Evitando esquadrinhar a seletividade do “bem comum” que o cansado anacronismo de grande parte dos nossos mais mediáticos sindicatos faz questão de constantemente exibir, a defesa do interesse público por uma Ordem é algo bastante debatível e, mais ainda, complexo.

A Ordem dos Médicos, por exemplo. São-me líquidas as vantagens advindas da inscrição na Ordem e sua obrigatoriedade para legalmente exercer Medicina. Não porque uma pessoa deva ser proibida de consultar um médico que, por qualquer motivo, se tenha escapado a tal cunho. Seria uma decisão dessa pessoa.
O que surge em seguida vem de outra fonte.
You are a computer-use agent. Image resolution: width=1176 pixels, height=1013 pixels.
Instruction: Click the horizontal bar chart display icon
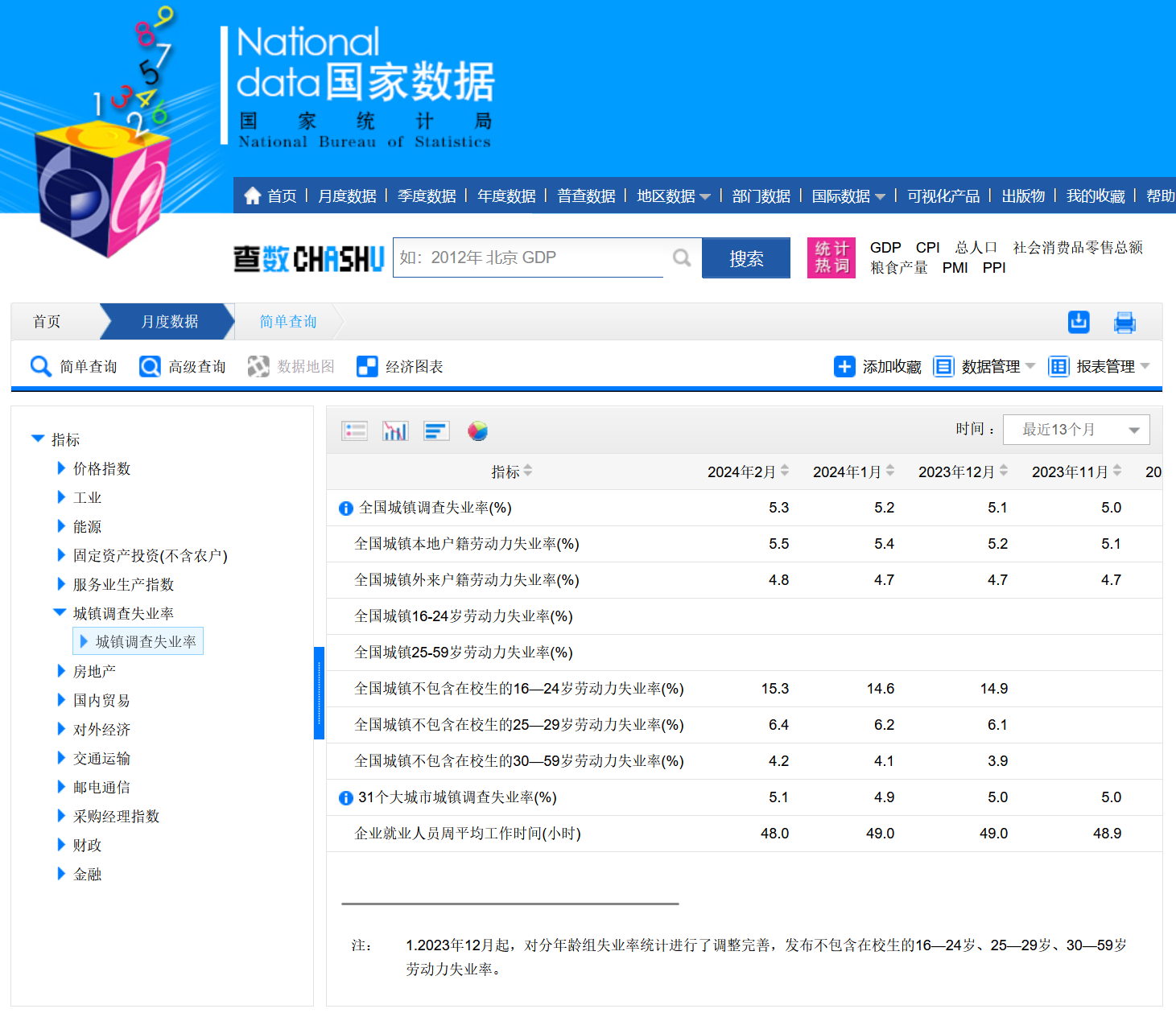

Imagine-se, porém, essa consulta – e a hipotética falta de conhecimento do profissional em causa – como a origem da proliferação da Covid-19. Aqui, o interesse público é óbvio. Por outro lado, a pertinácia da Ordem em avaliar negativamente o proposto curso de Medicina da Universidade Católica Portuguesa (UCP) já me soa bem mais a interesse corporativista e individual do que público. Corporativista, pois que o poder limitador de uma Ordem é o respaldo da sua força. Seletivo, na medida em que mais concorrência afetará os atuais protegidos. Desejando impedir todos os médicos que se formariam na UCP de desenvolverem, de inovar a prática da Medicina, pecam no público. Às vezes basta um rasgo…

O caso de Rúben Amorim é incomparavelmente menos dúbio e complexo. Aqui trata-se, somente, da chicotada do burocrata sobre o que lhe contesta a influência, a existência. O jovem treinador do Sporting firmou contrato sem qualquer dolosa mentira acerca dos diplomas que possuía. O Sporting era pleno conhecedor da situação e decidiu arriscar, baseado no velado diploma que um promissor percurso encerra.

Que interesses protege, então, a Associação Nacional de Treinadores de Futebol (ANTF)? O dos seus associados, treinadores, que pretendem dignificar o futebol português e, com isso, a sua profissão. Portanto, o bem público a defender seria o dos adeptos e acionistas que alimentam o desporto.

Mas quais adeptos? Não me parece que, clubite à parte, algum possa afirmar que Rúben Amorim denigra o futebol português, muito pelo contrário. Acionistas? Certamente que não, já que, desde a estreia do treinador no banco leonino, as ações do Sporting Clube de Portugal subiram mais de 60%.

Uma chicotada. Gratuita e contraproducente, que só descredibiliza a ANTF e os seus um, dois, três, quatro, cinco, seis, sete, oito, nove, dez, onze, doze, treze, catorze vice-presidentes. Catorze vice-presidentes, numa direção de quinze pessoas. Que só descredibiliza o futebol português, seus treinadores incluídos, que a ANTF visa proteger.

O corporativismo inócuo e radical é a melhor salvaguarda das instituições que, lá no fundo, compreendem a sua modesta utilidade. Quanto ao ridículo, aquando percetível para muitos, é um excelente motor reformista, capaz de sabotar o mantra “as regras são para cumprir”. Faça-se bom uso do ridículo.